Eleven has priced its IPO, selling 5 million shares to public investors at $10 apiece, raising a total of $50 million before discounts due to underwriters. The price comes in well below Eleven’s projected range of $13 to $15 per share. The startup also upsized its offering from the original 4.3 million shares. It’ll begin trading on the Nasdaq today under the ticker symbol “EBIO.”
Citigroup Global Markets, Cowen and Co., and Leerink Partners underwrote the IPO and have a 30-day option to buy another 750,000 shares of stock at the offering price.
Eleven raised about $54 million in equity financing since its inception, according to its prospectus. Third Rock Ventures held 41.3 percent of the company’s stock prior to the IPO, making it Eleven’s largest shareholder. Flagship Ventures (28.8 percent) and JAFCO (18.4 percent) also held big stakes before the offering.
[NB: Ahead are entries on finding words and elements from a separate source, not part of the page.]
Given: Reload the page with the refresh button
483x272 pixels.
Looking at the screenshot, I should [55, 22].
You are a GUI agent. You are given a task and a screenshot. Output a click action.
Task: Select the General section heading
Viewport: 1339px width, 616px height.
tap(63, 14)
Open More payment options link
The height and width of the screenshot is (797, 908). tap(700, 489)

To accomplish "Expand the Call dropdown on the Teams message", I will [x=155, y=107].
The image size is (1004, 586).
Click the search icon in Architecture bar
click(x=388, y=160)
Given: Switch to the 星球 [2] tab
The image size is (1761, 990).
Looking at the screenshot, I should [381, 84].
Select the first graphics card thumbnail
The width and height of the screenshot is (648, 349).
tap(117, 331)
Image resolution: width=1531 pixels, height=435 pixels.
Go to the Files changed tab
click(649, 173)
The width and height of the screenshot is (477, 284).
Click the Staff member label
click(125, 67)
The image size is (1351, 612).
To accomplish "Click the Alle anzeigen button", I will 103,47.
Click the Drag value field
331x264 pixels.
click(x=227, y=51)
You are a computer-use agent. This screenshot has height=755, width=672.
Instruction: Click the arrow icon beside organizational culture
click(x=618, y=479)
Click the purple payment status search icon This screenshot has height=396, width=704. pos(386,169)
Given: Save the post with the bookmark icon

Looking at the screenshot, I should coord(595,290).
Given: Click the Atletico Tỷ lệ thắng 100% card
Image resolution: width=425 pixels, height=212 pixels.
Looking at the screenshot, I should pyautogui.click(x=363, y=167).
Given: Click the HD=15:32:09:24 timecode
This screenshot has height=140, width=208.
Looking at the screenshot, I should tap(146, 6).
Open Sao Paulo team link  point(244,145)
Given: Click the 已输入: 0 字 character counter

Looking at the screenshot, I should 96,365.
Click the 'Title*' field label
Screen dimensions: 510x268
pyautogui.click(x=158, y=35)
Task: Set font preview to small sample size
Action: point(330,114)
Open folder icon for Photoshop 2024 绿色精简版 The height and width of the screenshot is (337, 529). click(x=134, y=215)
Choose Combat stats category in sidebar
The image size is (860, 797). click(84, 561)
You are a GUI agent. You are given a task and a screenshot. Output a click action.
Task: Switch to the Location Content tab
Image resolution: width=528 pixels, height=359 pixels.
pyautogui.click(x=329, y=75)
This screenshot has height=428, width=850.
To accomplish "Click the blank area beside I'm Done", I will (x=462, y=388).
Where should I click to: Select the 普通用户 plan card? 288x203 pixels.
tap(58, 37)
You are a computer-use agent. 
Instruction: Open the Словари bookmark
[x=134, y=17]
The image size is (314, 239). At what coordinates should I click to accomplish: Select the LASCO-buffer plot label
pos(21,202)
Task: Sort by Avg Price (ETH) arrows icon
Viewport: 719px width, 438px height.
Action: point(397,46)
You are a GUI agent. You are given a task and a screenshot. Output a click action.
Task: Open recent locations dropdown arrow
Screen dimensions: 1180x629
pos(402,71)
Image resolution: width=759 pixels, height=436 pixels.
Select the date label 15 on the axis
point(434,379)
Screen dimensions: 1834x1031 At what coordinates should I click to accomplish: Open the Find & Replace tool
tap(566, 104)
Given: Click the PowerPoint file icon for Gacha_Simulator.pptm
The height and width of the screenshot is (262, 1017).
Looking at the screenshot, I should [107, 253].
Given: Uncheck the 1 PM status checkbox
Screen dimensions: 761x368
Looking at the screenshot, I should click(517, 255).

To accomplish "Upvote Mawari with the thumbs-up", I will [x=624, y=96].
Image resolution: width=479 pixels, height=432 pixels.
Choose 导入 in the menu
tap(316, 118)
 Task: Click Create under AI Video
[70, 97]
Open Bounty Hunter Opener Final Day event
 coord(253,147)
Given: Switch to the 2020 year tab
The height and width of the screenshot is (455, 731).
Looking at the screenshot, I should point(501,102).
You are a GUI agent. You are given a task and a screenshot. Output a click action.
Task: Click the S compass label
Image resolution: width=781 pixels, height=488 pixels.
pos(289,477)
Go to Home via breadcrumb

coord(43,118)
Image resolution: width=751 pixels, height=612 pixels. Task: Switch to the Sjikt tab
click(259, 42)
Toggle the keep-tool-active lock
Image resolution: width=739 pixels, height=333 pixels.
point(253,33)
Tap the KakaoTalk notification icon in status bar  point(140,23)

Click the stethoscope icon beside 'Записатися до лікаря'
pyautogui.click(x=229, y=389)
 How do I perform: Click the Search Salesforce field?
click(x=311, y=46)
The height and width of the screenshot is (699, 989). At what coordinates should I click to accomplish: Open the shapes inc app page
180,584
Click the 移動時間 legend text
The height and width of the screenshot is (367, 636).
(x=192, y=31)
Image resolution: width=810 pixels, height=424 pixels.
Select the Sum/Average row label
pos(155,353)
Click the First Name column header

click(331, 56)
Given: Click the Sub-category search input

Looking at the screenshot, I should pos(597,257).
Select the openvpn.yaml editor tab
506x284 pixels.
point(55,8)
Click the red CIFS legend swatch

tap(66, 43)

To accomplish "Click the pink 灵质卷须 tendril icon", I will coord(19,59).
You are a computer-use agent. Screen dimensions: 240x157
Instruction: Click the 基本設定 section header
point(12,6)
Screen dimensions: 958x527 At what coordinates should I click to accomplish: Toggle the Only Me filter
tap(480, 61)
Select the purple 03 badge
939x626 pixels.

Eleven was founded in 2010 by Third Rock and Flagship, based around the idea of custom designing protein drugs from scratch to possess certain characteristics, like the ability to carry out a specific action on their specific biological target. Eleven initially planned to use that approach to form a portfolio of drugs that it could either develop on its own or advance through partnerships with pharmaceutical companies before they were tested in clinical trials.
Along the way, however, Eleven shifted its focus. The company hired biotech veteran Abbie Celniker as its CEO in 2011. It then latched on to its lead drug, EBI-005, an experimental treatment for dry eye disease, and morphed into an ophthalmic drug company, using its protein engineering roots to develop protein drugs for eye diseases, while supplementing its research with cash from selective engineering partnerships. Eleven cut a drug development deal with Belgium-based ThromboGenics in May, for example, that gave it $1.75 million up front. It stands to potentially receive another $25 million in various milestone payments, as well as some royalties, depending on the success of the drug candidates created through the deal.
Now that Eleven’s gone public, however, the attention is turning squarely to EBI-005. The drug candidate is an eye drop that’s supposed to block two types of interleukin-1 (IL-1) receptors that are implicated in the pain and inflammation associated with dry eye disease. Eleven believes this type of dual-action approach could separate EBI-005 from Allergan’s (NYSE: AGN) Restasis, the standard of care for dry eye disease.
Still, Eleven has much to prove to back that up. The company completed a couple small trials in 2013 that contained elements of both early and mid-stage clinical trials, and says that those studies support its decision to move EBI-005 straight into the deep end of the pool: two separate Phase III clinical trials testing the drug in patients with moderate to severe dry eye disease. It’ll use the IPO cash to run those trials, as well as a mid-stage study of EBI-005 in allergic conjunctivitis (pink eye).
Eleven expects to produce top-line data from the Phase III trials of EBI-005 in early 2015. The company also has some preclinical drug candidates it’s developing for other eye disorders such as diabetic macular edema.